Search the entries below for the string "panel" and copy the lines that hold it.
##### RECORDS #####
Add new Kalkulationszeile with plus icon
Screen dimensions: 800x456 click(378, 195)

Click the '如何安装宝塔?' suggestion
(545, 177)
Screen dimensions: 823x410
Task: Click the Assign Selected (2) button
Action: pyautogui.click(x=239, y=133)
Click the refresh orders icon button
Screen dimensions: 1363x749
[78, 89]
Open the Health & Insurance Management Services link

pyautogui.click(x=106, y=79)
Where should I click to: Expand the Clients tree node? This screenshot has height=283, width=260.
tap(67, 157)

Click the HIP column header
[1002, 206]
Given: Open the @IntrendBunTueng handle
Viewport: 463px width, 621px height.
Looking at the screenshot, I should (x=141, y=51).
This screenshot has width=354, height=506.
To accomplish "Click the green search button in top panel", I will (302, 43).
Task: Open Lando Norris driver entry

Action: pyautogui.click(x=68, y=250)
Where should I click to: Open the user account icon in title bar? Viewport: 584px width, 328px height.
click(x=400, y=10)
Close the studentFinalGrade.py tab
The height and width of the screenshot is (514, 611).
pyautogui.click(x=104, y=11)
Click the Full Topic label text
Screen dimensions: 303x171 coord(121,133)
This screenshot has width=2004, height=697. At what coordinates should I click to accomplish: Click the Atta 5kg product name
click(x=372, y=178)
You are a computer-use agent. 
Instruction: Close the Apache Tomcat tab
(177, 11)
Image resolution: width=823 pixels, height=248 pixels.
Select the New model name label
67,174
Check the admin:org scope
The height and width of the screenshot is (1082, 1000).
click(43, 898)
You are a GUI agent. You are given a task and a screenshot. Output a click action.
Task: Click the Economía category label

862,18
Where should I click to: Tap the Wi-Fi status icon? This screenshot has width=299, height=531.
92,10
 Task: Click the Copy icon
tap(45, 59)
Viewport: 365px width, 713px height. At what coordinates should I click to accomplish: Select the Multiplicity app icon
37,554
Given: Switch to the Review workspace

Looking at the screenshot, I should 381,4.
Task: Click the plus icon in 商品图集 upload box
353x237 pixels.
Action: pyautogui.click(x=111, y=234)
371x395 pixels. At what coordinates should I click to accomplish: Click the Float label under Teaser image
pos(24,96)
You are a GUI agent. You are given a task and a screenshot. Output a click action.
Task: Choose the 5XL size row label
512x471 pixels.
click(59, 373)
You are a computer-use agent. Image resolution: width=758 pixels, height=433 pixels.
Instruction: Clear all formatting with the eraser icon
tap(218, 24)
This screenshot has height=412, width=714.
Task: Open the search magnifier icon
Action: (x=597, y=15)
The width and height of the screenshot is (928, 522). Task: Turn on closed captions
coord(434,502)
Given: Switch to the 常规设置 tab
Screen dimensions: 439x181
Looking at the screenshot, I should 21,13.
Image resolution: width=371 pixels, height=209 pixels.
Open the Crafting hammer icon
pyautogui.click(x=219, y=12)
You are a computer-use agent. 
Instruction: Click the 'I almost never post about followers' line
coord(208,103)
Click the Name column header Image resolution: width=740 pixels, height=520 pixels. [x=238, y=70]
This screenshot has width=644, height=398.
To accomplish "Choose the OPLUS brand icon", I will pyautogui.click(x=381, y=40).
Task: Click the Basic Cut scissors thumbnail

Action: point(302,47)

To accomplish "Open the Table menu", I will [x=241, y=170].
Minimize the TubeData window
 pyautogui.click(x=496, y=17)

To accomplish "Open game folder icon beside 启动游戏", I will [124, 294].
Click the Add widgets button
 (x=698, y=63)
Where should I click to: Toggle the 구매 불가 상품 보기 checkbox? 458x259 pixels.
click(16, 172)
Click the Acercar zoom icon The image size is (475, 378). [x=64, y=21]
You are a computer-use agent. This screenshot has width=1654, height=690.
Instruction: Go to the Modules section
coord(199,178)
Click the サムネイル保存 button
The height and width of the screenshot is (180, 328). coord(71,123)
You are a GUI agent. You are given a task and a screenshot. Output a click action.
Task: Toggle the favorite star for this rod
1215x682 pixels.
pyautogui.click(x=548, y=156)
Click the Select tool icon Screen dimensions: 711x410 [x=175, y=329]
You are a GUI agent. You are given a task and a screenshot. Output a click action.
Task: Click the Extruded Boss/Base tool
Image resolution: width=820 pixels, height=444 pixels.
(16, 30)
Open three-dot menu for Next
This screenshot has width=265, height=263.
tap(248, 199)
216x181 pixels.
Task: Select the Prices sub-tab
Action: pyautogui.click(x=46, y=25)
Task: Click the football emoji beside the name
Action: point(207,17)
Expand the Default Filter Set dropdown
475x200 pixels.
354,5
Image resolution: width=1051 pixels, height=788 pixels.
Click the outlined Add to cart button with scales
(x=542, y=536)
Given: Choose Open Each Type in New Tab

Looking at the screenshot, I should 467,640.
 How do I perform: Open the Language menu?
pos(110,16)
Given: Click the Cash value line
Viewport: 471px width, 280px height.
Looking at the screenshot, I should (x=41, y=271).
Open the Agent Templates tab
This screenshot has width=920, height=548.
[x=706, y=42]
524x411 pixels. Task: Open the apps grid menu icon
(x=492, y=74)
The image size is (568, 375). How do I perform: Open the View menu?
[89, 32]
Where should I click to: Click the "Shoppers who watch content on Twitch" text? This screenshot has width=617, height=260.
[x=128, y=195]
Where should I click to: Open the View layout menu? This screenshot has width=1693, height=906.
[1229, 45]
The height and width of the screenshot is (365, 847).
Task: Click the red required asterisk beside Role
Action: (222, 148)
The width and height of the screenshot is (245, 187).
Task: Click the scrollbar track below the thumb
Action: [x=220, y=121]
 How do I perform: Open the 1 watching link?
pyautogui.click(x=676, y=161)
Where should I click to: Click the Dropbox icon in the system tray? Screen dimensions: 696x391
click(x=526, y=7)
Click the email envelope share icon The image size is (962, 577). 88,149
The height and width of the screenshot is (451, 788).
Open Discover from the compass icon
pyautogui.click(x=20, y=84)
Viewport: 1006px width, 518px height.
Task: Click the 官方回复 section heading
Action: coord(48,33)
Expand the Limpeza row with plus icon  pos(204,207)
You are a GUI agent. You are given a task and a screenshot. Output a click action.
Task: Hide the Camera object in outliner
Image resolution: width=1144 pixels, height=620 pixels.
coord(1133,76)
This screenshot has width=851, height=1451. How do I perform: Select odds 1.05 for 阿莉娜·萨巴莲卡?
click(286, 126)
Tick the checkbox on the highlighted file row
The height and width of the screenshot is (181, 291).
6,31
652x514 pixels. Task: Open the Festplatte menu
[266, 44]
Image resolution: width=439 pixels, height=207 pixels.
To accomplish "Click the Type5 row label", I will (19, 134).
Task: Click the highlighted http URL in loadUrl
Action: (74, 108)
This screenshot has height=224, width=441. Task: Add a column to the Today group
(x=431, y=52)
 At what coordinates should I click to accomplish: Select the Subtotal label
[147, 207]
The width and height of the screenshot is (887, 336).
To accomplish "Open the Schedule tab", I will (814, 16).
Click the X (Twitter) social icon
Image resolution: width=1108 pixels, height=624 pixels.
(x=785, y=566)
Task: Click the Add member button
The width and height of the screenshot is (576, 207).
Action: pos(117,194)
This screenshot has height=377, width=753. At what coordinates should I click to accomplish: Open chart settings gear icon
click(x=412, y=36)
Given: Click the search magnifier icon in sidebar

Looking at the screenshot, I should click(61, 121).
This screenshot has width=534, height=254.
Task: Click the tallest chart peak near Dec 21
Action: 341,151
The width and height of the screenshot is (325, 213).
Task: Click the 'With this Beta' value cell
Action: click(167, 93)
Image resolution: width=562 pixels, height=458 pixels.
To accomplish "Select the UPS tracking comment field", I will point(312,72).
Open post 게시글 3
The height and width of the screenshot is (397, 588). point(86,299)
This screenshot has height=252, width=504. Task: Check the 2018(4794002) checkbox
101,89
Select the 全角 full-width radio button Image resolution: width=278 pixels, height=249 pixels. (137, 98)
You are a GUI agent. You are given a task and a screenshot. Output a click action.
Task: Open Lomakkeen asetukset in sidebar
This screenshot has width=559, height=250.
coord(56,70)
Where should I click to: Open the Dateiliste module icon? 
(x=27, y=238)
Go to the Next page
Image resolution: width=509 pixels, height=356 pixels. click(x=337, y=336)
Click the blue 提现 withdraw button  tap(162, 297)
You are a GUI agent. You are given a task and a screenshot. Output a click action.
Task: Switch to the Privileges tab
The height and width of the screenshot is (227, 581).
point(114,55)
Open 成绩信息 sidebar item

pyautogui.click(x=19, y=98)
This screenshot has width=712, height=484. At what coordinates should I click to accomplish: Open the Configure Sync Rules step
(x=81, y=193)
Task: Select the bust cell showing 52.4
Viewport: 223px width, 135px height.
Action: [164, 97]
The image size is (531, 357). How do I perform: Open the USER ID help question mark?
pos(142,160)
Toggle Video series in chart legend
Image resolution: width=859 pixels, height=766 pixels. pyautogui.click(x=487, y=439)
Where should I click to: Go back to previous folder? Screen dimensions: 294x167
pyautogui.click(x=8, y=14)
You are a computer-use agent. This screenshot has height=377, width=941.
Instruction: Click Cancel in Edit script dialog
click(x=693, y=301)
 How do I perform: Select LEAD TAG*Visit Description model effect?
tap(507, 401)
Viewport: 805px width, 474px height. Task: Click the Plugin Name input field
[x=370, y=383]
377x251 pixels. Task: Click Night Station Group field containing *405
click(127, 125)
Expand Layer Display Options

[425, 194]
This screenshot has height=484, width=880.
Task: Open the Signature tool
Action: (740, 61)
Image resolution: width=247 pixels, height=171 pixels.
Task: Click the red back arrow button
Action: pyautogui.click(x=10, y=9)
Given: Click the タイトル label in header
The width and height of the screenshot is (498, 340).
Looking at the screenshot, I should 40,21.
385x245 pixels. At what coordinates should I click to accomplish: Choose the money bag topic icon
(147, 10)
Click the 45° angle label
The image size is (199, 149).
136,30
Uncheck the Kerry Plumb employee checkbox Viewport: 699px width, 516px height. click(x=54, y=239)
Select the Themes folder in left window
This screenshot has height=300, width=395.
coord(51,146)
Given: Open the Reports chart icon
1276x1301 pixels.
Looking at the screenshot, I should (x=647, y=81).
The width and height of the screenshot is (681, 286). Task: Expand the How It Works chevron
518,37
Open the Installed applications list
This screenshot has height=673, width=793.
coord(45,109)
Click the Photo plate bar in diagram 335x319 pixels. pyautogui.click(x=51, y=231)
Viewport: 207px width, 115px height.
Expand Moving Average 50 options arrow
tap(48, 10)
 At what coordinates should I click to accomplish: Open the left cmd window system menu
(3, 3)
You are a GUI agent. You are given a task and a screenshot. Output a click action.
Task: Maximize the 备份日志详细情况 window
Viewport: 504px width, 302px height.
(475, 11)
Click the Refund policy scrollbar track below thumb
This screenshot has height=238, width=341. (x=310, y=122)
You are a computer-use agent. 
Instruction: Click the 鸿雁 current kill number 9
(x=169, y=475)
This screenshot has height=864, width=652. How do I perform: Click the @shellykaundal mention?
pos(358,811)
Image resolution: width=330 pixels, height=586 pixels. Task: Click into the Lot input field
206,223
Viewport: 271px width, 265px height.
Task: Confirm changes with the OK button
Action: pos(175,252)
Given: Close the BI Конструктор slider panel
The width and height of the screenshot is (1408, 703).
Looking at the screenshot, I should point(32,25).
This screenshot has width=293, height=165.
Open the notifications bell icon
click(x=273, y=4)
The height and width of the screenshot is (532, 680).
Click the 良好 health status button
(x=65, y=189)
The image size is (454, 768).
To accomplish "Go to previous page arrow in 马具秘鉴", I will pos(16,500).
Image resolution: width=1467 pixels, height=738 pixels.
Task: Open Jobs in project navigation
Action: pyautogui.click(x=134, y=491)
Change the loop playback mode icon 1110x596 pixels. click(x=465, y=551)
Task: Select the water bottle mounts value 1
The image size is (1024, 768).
#####
EXERCISE RESULT =
To accomplish "Click the green search button in top panel", I will (302, 43).
Given: Close the BI Конструктор slider panel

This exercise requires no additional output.